Es decir, Costa Rica está en presencia, sin ahondar muy fino ni especular, de una red de crimen organizado que configura varios ilícitos en una actividad que se desarrolla en total impunidad y complicidad por parte del Estado y del gran Capital nacional y transnacional (lícito e ilícito): la minería de oro.
Sin embargo, los alegatos de algunos diputados para reavivarle legalidad al limbo minero implican restarle responsabilidad al Estado costarricense por el irrespeto al fallo judicial que condenó a la empresa minera de Crucitas en aquel entonces; o implican ceder ante los chantajes de un grupúsculo de mafiosos que se esconden en la clandestinidad e ilegalidad para cometer crímenes de lesa natura a vista y paciencia de las autoridades de gobierno.
Costa Rica no necesita regularizar la industria minera, lo que necesita es que se cumplan las normativas ambientales existentes y los protocolos internacionales en esta materia.

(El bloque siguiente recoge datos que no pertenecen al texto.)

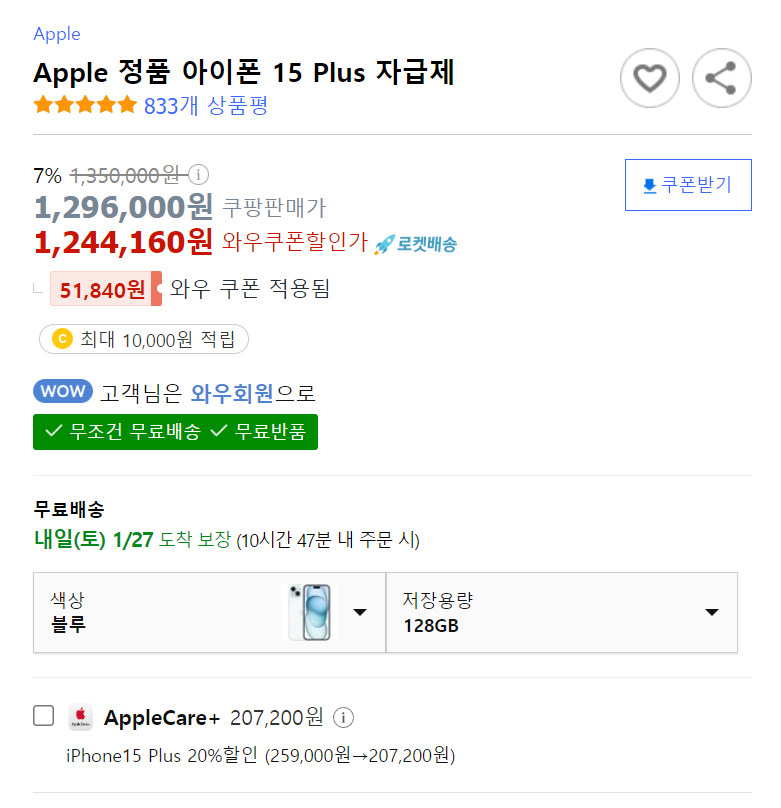Click the 로켓배송 rocket delivery badge

[x=415, y=244]
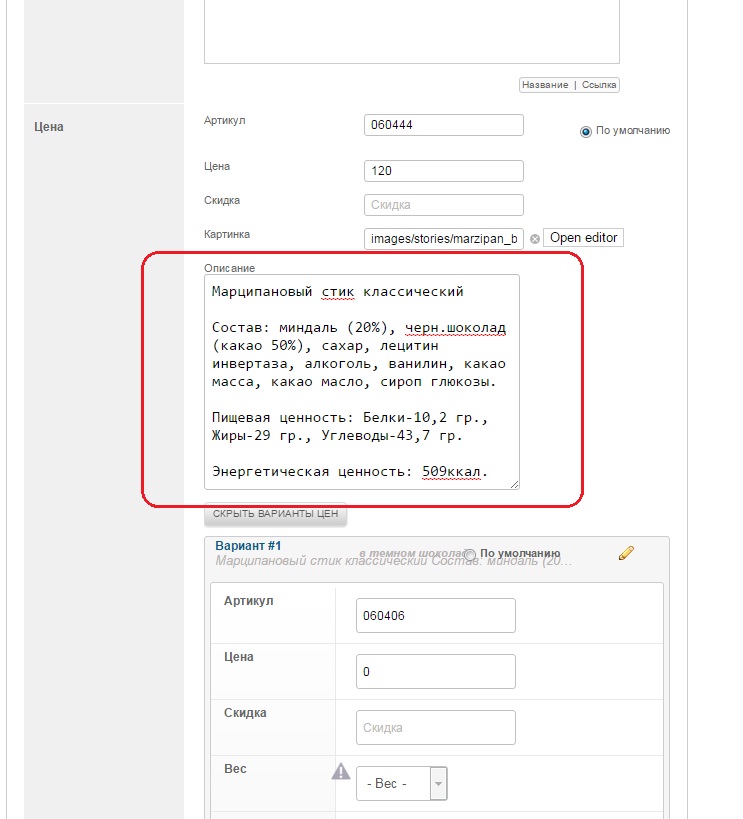Click the pencil edit icon for Вариант #1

Necesita que el gobierno siente sus responsabilidades sobre su solapada complicidad con el Capital que se está moviendo en estos momentos en Bellavista, en Crucitas y en otros proyectos, algunos entre las sombras y otros con total descaro sin que se mueva un ápice para resolver el problema.
Hoy se sabe que la minería es un mal para los pueblos donde se instala, especialmente si estos son de la zona intertropical. ¿Cuántos desastres ambientales necesitan los gobernantes para comprender el riesgo ecológico que implica la minería? ¿Cuántas Bellavista contaminando ríos necesitan? ¿Cuántas Crucitas taladas requieren?
El oro es el mal de los pueblos, el Rey Midas lo sabía bien. Flaco favor le hacen con entregar ese metal a transnacionales ambiciosas. La inteligencia dicta que si esas partículas son tan difíciles de encontrar y extraer, es porque no deben salir de la tierra.